▶ **Given problem 1**
Set down the part of the logo instructions starting at "They weren't the" and ending at "unlocked, and deleted.".
▶ **Given problem 2**
According to the logo instructions, which settings should be turned off before drawing begins?
▶ **Given problem 3**
Carry the logo instructions on from their final sentence.

▶ **Text**
____________________

The updated instructions for the November 1st 2010 symbol/ logo were never released publicly because the instructions for generating the hole shape were just too harrowing for bitboy.

If he found it difficult, then many others would find them likewise.

They weren't the easy-to-follow instructions I had wanted after all, so I thought I'd leave it until I can figure out a better way of creating the holes.

Due to circumstances, I never had a chance to get back to the symbol/ logo again.

I'll only list the actual final instructions for duplicating the symbol - not the different attempts that were made trying to figure it out.

Further mention about the symbolism is listed at the end of the instructions.

It is assumed you will be using a drawing program that utilises Layers so that individual elements can be shown, hidden, moved, locked, unlocked, and deleted.

Make sure any "snap-to-grid" or "snap-to-pixel" has been turned off.

The shapes should snap to each other.

ToC


Instructions With Images

The Symbol Workspace

Make a grey large square about the size you want the B portion of the symbol to be.

step 1

ToC


The Two Horizontal Bars

Duplicate the grey large square and colour it blue so that you can see it clearly.

step 2

Scale the blue large square vertically by 12.5 and horizontally by 50% ( 12.5 x 4 ) ( it will now be a blue horizontal bar ).

step 3

Scale the blue horizontal bar by 112.5% ( 12.5 x 9 ).

step 3-2

Align the left-hand-edge of the blue horizontal bar to the left-hand-edge of the grey large square.

step 4

Align the top-edge of the blue horizontal bar to the top-edge of the grey large square.

step 5

Duplicate the blue horizontal bar colour it dark-blue.

step 6

Scale the dark-blue horizontal bar vertically by 112.5% ( 12.5 x 9 ).

step 7

Align the left-hand-edge of the dark-blue horizontal bar to the left-hand-edge of the grey large square.

step 8

Align the bottom-edge of the dark-blue horizontal bar to the bottom-edge of the grey large square.

step 9

ToC


The Single Main Vertical Bar

Make a large square that fills the space between the two blue horizontal bars and colour it light-grey.

step 10

Scale the light-grey large square horizontally by 25% ( 12.5 x 2 ) ( it will now be a light-grey vertical bar ).

step 11

Align the left-hand-edge of the light-grey vertical bar to the left-hand-edge of the grey large square.

step 12

Align the top-edge of the light-grey vertical bar to the bottom-edge of the blue horizontal bar.

step 13

Duplicate the top blue horizontal bar and colour it dark-grey.

____________________

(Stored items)
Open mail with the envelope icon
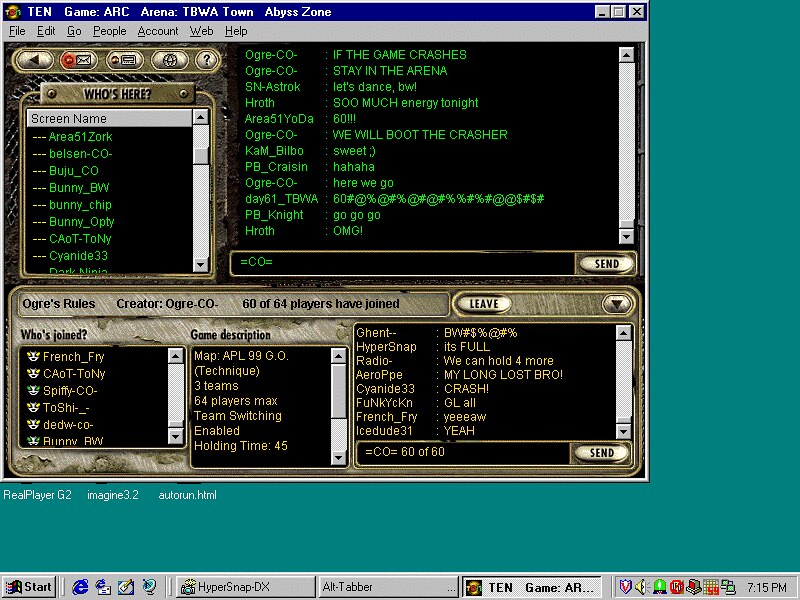The image size is (800, 600). pyautogui.click(x=80, y=60)
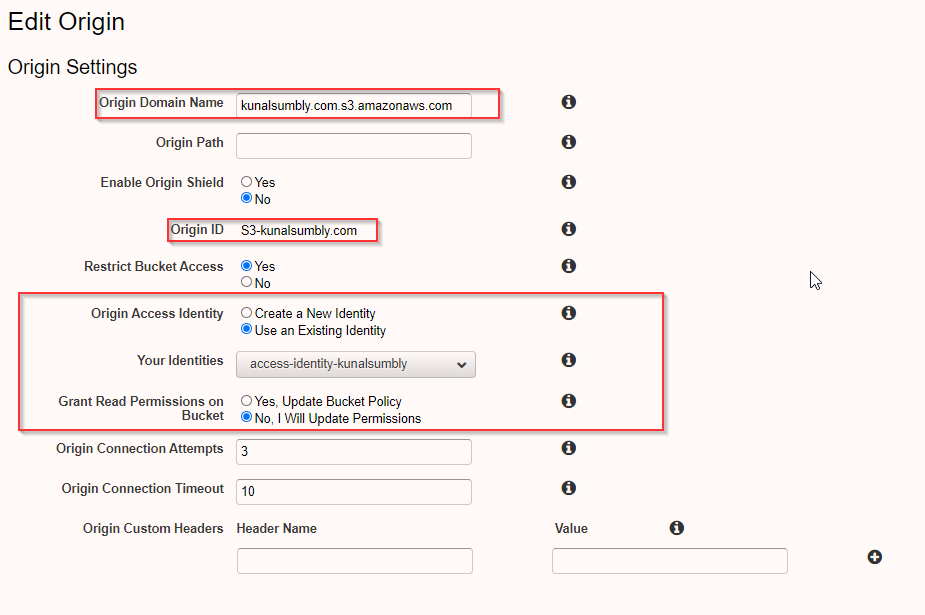Click info icon next to Restrict Bucket Access
This screenshot has width=925, height=615.
(x=568, y=266)
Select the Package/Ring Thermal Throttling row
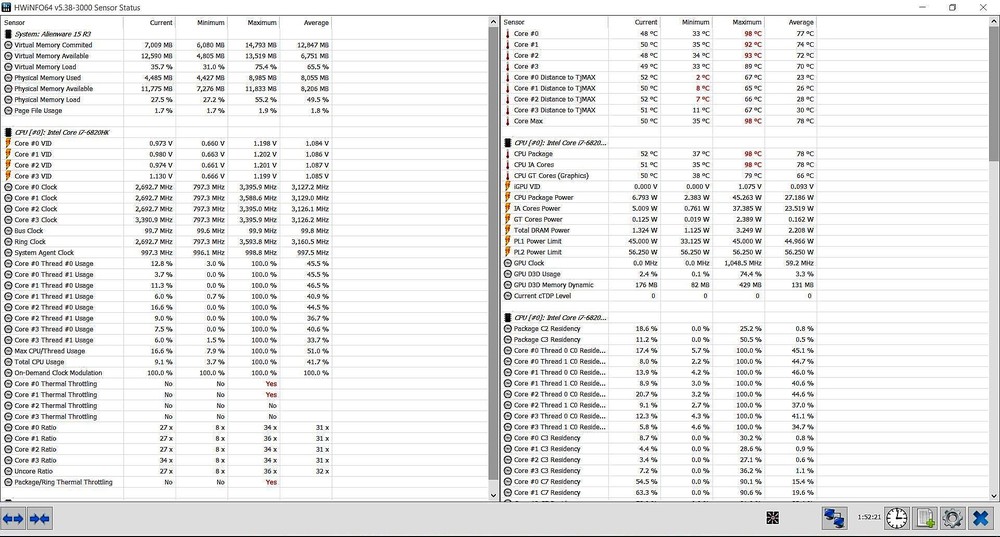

____________________

▶ **Exercise output 1**
They weren't the easy-to-follow instructions I had wanted after all, so I thought I'd leave it until I can figure out a better way of creating the holes.

Due to circumstances, I never had a chance to get back to the symbol/ logo again.

I'll only list the actual final instructions for duplicating the symbol - not the different attempts that were made trying to figure it out.

Further mention about the symbolism is listed at the end of the instructions.

It is assumed you will be using a drawing program that utilises Layers so that individual elements can be shown, hidden, moved, locked, unlocked, and deleted.

▶ **Exercise output 2**
Any "snap-to-grid" or "snap-to-pixel" setting.

▶ **Exercise output 3**
step 14

Rotate the dark-grey horizontal bar by 90° ( it will now be a dark-grey vertical bar ).

step 15

Scale the dark-grey vertical bar horizontally by 162.5% ( 12.5 x 13 ).

step 16

Align the left-hand-edge of the dark-grey vertical bar to the right-hand-edge of the light-grey vertical bar.

step 17

Align the top-edge of the dark-grey vertical bar to the bottom-edge of the top blue horizontal bar.

step 18

Increase the height of the dark-grey vertical bar so that the bottom-edge of the the dark-grey vertical bar aligns with the top-edge of the bottom blue horizontal bar.

step 19

Make a square the width of the light-grey vertical bar and colour it black.

step 20

Scale the black square by 75% ( 12.5 x 6 ).

step 21

Make a square the width of the light-grey vertical bar and colour it dark-grey.

step 22

Scale the dark-grey square by 50% ( 12.5 x 4 ).

step 23

Make a circle the width of the black square and colour it medium-grey.

step 24

Align the medium-grey circle to the right-top-corner of the light-grey vertical bar.

step 25

Scale the black square by 50% ( 12.5 x 4 ).

step 26

Align the right-top-corner of the black square to the right-top-corner of the light-grey vertical bar.

step 27

Make a circle the width of the dark-grey square and colour it white.

step 28

Align the white circle to the right-bottom-corner of the light-grey vertical bar.

step 29

Scale the dark-grey square by 50% ( 12.5 x 4 ).

step 30

Align the right-bottom-corner of the dark-grey square to the right-bottom-corner of the light-grey vertical bar.

step 31

Use a Boolean subtract operation to cut the medium-grey circle away from the black square.

step 32

Use a Boolean subtract operation to cut the white circle away from the dark-grey square.

step 33

ToC


The Angled Cut

Duplicate the grey large square and colour it green.

step 34

Scale the green large square by 25%.

step 35

Rotate the green square clockwise by 12.5°.

step 36

Align the right-hand-edge of the green slanted square to the left-bottom-corner of the dark-blue horizontal bar.

step 37

Use a Boolean subtract operation to cut the green slanted square away from the dark-blue horizontal bar.

step 38

( When the angle is 6.25% it's called Eric because it's half-a-B ).

ToC


The Two Vertical Bars

Duplicate the top blue horizontal bar and colour it dark-blue.

step 39

Scale the dark-blue horizontal bar by 50% ( 12.5 x 4 ).

step 40

Rotate the dark-blue horizontal bar by 90° ( it will now be a dark-blue vertical bar ).

step 41

Vertically align the vertical centre of the dark-blue vertical bar with the vertical centre of the grey large square.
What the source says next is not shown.